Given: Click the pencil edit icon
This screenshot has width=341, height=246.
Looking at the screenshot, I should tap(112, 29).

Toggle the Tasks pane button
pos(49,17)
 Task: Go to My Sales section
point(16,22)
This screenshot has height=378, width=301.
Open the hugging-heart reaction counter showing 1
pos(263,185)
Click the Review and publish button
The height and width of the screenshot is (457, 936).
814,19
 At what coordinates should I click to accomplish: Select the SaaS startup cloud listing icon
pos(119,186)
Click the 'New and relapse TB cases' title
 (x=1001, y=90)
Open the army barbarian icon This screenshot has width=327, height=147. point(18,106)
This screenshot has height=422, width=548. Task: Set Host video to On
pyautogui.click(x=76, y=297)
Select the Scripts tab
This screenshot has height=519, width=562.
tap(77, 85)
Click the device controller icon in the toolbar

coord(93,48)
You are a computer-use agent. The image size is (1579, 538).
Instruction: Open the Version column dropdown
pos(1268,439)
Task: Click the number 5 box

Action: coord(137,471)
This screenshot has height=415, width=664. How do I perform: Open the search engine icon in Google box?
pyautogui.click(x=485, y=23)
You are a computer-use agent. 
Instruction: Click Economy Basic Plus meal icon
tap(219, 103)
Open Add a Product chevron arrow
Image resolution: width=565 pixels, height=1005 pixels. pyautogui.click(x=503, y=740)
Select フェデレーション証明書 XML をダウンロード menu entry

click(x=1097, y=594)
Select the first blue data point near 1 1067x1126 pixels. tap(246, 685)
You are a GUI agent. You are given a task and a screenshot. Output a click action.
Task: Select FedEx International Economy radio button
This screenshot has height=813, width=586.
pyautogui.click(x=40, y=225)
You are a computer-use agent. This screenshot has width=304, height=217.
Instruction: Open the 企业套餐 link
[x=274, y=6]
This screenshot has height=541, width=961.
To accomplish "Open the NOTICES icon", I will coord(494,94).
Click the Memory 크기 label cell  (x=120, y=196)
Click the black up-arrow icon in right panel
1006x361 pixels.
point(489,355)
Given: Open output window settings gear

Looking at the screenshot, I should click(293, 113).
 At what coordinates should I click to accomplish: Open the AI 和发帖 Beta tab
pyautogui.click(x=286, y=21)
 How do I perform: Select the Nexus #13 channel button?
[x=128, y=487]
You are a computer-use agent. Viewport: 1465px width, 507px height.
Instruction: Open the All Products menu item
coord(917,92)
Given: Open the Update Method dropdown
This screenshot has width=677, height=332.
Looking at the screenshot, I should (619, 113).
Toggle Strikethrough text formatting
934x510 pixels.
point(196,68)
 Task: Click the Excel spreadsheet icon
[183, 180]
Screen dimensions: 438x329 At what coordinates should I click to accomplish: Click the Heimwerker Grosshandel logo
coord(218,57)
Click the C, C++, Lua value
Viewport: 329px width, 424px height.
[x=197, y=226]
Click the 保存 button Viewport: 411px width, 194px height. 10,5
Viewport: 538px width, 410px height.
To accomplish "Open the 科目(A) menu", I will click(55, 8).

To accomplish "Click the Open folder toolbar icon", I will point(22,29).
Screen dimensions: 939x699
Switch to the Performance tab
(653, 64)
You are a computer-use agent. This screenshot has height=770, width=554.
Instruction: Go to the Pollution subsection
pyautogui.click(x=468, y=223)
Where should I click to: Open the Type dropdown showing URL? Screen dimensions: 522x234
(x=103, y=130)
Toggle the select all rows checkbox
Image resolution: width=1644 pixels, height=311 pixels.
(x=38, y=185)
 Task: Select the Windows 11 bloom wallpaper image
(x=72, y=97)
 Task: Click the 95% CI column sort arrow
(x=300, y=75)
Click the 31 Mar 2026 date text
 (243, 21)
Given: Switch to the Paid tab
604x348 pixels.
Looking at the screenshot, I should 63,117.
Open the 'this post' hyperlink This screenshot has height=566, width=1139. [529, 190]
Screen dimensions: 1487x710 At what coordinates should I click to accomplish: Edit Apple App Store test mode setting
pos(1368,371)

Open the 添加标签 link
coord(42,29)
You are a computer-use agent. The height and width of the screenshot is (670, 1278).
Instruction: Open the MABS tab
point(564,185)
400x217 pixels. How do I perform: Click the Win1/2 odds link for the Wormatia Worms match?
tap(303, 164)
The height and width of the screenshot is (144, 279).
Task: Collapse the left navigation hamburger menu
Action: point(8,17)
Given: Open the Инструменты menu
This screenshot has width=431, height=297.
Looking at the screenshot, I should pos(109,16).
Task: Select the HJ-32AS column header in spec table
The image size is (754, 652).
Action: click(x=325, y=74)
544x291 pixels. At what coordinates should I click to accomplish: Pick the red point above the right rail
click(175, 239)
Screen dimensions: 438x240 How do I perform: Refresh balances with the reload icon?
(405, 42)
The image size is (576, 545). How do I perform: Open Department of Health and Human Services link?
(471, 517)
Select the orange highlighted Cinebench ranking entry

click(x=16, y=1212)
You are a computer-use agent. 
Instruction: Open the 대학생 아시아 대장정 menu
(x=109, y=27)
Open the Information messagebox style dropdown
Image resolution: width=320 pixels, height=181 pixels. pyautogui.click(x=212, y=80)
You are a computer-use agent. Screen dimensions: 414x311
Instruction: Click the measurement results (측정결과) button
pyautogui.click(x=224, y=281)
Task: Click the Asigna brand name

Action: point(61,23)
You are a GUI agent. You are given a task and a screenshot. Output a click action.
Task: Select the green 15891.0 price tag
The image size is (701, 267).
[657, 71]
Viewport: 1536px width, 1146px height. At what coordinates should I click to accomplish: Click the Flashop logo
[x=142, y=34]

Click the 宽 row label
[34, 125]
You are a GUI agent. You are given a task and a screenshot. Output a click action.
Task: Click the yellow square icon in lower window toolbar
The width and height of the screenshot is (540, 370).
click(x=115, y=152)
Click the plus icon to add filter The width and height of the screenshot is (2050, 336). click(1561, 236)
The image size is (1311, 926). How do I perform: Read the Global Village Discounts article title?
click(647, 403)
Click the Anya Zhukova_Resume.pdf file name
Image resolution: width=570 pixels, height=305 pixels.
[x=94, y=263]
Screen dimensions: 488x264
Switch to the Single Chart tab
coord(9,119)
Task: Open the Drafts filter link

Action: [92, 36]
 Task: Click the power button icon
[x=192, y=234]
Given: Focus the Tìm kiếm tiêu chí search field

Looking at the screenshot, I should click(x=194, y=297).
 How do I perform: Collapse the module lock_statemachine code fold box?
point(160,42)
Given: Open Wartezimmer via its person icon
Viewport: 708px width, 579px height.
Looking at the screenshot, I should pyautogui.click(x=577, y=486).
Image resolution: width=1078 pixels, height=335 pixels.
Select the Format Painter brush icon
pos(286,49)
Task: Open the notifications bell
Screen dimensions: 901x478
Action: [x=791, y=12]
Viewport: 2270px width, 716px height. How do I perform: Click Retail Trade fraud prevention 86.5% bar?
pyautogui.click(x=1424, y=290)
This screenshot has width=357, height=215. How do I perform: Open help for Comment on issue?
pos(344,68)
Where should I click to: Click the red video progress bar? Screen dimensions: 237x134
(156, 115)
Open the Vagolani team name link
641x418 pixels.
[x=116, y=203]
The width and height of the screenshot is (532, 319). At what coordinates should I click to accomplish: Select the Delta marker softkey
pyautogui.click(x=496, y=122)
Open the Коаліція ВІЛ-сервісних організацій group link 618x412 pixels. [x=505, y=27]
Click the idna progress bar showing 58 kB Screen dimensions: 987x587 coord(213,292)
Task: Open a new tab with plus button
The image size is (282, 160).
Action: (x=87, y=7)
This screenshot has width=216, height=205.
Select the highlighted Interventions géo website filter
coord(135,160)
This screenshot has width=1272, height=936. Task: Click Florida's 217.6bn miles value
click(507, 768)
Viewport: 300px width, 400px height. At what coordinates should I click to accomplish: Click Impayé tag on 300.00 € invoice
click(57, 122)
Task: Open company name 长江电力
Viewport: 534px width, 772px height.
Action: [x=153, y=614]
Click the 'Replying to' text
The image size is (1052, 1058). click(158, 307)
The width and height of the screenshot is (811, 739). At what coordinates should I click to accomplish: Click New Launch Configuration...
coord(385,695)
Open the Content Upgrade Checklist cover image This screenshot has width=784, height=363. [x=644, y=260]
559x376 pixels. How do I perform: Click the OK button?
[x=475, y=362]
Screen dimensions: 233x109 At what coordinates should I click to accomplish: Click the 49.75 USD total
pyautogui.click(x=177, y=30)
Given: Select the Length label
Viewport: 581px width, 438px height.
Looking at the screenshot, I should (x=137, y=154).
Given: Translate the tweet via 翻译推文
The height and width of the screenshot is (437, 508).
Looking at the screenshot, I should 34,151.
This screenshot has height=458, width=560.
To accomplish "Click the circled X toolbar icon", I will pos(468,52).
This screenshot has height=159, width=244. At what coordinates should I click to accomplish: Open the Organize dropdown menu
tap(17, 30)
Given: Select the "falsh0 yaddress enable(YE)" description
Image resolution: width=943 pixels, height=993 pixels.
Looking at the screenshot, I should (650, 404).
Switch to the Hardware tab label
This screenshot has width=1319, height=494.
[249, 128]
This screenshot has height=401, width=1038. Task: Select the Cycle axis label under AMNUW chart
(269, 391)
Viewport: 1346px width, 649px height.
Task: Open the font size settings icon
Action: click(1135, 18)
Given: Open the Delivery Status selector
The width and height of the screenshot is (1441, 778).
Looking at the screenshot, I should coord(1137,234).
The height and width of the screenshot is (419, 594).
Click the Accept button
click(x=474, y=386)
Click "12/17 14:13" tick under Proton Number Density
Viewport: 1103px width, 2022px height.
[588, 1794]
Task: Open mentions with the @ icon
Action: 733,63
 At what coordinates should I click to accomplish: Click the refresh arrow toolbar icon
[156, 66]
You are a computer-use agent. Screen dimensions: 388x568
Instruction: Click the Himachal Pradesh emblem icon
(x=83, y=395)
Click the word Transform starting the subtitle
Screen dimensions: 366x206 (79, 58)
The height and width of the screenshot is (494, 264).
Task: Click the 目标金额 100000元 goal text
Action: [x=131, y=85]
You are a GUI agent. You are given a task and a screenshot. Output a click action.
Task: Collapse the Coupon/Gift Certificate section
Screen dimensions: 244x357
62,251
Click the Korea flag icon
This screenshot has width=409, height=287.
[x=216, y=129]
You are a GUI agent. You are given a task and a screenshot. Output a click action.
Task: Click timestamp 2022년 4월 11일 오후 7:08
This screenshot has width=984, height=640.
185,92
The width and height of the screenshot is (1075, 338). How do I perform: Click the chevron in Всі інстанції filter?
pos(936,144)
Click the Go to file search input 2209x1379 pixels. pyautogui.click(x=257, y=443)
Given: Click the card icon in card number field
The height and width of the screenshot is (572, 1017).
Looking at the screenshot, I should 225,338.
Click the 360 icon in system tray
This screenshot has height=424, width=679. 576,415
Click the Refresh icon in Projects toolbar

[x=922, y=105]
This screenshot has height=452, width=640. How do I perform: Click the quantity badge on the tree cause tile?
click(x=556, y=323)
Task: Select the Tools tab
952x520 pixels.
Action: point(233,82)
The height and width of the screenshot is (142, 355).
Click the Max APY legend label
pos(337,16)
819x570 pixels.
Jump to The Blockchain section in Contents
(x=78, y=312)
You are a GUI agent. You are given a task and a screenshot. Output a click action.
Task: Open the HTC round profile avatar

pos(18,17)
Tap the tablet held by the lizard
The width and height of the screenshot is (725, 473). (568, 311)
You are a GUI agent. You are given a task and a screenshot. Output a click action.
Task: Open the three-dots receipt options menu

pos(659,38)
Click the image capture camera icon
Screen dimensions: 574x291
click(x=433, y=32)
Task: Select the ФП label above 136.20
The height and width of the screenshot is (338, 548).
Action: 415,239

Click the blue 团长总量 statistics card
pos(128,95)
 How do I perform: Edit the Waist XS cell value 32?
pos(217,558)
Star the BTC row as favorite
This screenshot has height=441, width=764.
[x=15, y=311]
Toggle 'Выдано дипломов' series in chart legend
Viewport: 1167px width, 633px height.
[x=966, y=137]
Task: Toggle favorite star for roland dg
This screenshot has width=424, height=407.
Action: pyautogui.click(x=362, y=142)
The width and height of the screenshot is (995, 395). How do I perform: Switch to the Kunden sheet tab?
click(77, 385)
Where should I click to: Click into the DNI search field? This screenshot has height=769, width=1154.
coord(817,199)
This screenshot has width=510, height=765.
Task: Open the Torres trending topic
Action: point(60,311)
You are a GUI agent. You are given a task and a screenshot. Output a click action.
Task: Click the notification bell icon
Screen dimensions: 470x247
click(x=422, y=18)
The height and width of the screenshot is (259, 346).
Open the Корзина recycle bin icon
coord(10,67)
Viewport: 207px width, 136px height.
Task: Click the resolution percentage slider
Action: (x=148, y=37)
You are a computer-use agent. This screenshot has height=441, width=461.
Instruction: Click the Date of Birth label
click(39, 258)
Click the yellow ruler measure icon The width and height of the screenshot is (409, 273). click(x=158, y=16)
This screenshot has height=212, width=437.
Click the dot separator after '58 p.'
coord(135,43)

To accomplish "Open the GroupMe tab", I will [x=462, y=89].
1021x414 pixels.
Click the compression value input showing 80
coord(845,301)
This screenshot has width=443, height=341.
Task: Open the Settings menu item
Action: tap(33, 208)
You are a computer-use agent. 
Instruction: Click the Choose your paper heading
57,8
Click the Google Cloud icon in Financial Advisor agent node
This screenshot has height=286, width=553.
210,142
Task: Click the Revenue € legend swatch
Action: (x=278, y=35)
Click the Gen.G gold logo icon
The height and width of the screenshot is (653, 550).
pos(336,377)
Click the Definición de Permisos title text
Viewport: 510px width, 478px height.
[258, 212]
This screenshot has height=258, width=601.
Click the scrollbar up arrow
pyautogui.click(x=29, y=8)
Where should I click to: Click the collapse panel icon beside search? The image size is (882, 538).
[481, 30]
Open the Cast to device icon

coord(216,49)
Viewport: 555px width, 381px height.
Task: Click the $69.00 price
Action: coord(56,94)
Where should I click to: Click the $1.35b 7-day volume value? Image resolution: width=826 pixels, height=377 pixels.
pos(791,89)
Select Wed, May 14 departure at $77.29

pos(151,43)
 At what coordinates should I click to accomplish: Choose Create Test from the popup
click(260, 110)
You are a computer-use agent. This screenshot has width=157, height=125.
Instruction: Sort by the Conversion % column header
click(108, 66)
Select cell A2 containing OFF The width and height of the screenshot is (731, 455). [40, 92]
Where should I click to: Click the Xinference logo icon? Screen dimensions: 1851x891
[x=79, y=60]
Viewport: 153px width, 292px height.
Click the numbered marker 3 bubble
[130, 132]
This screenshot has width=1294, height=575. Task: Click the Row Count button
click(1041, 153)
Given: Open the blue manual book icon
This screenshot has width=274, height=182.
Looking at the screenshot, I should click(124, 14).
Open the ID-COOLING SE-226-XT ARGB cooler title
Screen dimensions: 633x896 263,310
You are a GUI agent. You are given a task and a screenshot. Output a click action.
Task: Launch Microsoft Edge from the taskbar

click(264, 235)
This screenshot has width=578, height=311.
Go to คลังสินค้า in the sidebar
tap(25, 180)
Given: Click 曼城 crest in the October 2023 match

Task requirements
Among the lines above, find those holding "will" and copy each one.

Expected answer
To accomplish "Open the NOTICES icon", I will coord(494,94).
To accomplish "Open the 科目(A) menu", I will click(55, 8).
To accomplish "Click the Open folder toolbar icon", I will point(22,29).
To accomplish "Click the circled X toolbar icon", I will pos(468,52).
To accomplish "Open the GroupMe tab", I will [x=462, y=89].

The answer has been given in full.